[Task instructions]:
Format each line of the records below as one string in a JSON list, leaving out blank lines and the pictures.

Entries for locating words and items:
-=-=-

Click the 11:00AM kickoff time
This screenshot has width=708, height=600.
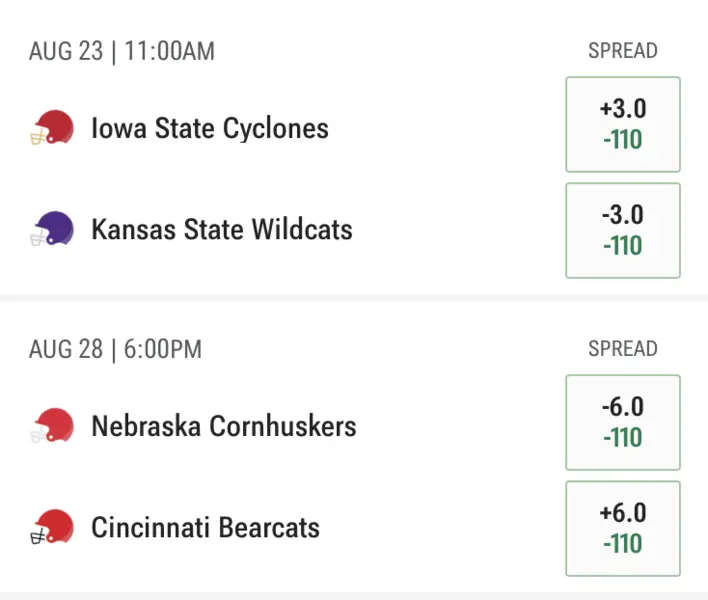(169, 51)
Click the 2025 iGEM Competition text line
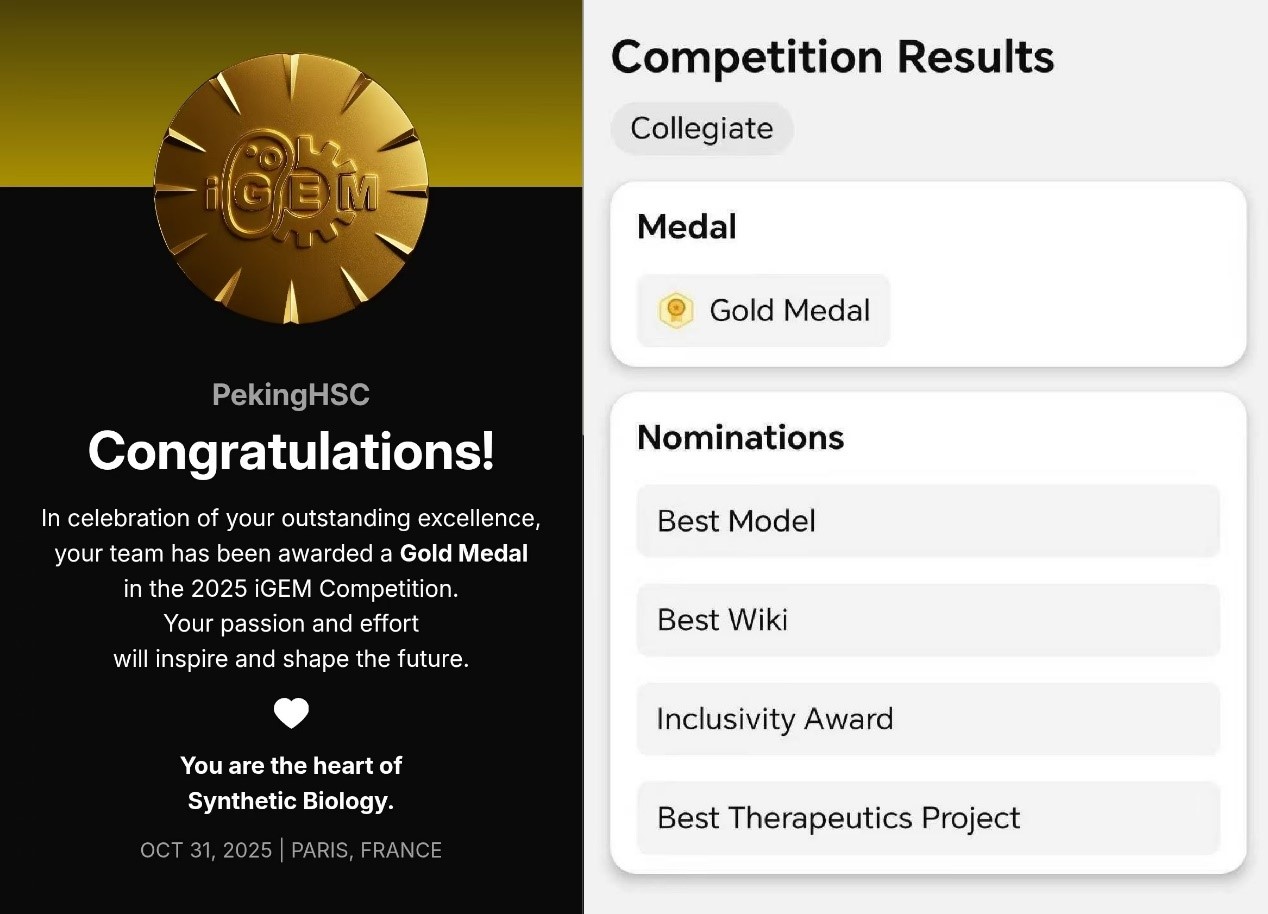Screen dimensions: 1268x914 pos(291,589)
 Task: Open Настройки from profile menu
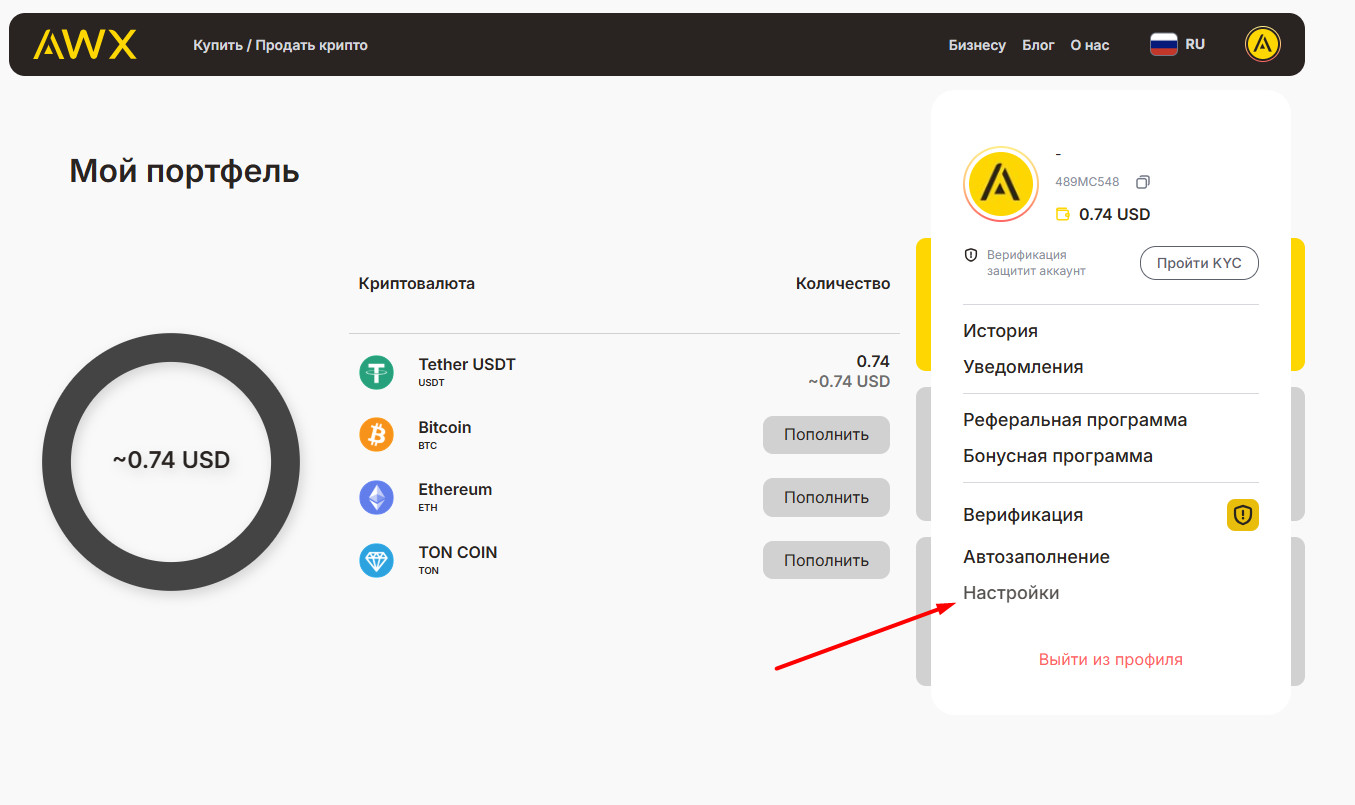coord(1011,593)
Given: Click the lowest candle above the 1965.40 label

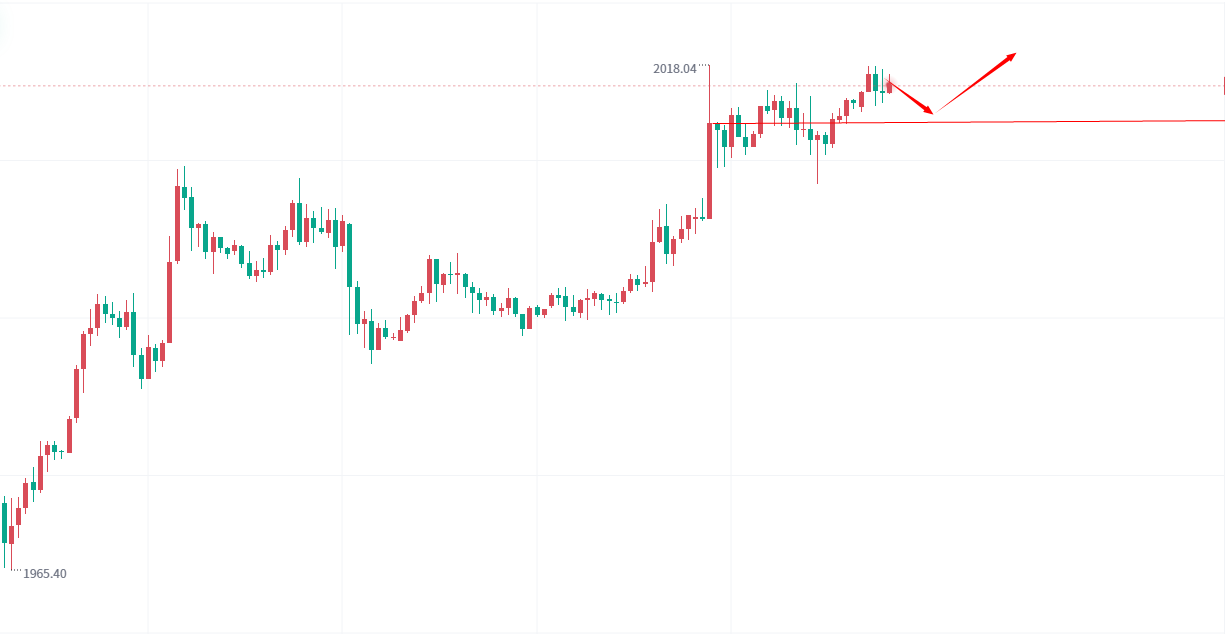Looking at the screenshot, I should [6, 522].
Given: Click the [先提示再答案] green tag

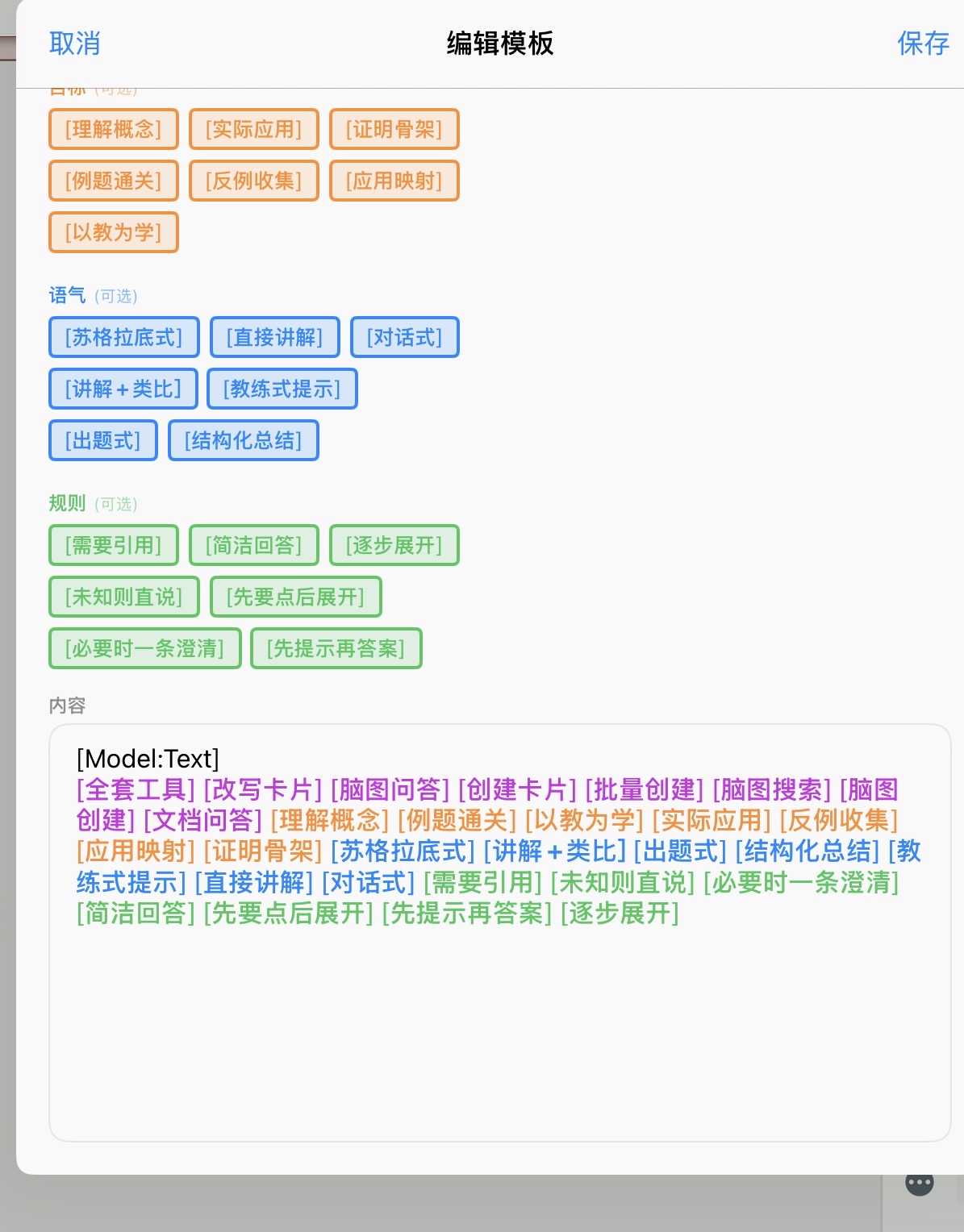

-=-=-

[Result]:
[
  "Click the 11:00AM kickoff time",
  "This screenshot has width=708, height=600.",
  "(169, 51)",
  "Click the 2025 iGEM Competition text line",
  "Screen dimensions: 1268x914 pos(291,589)",
  " Task: Open Настройки from profile menu",
  "coord(1011,593)",
  "Given: Click the lowest candle above the 1965.40 label",
  "Looking at the screenshot, I should [6, 522].",
  "Given: Click the [先提示再答案] green tag"
]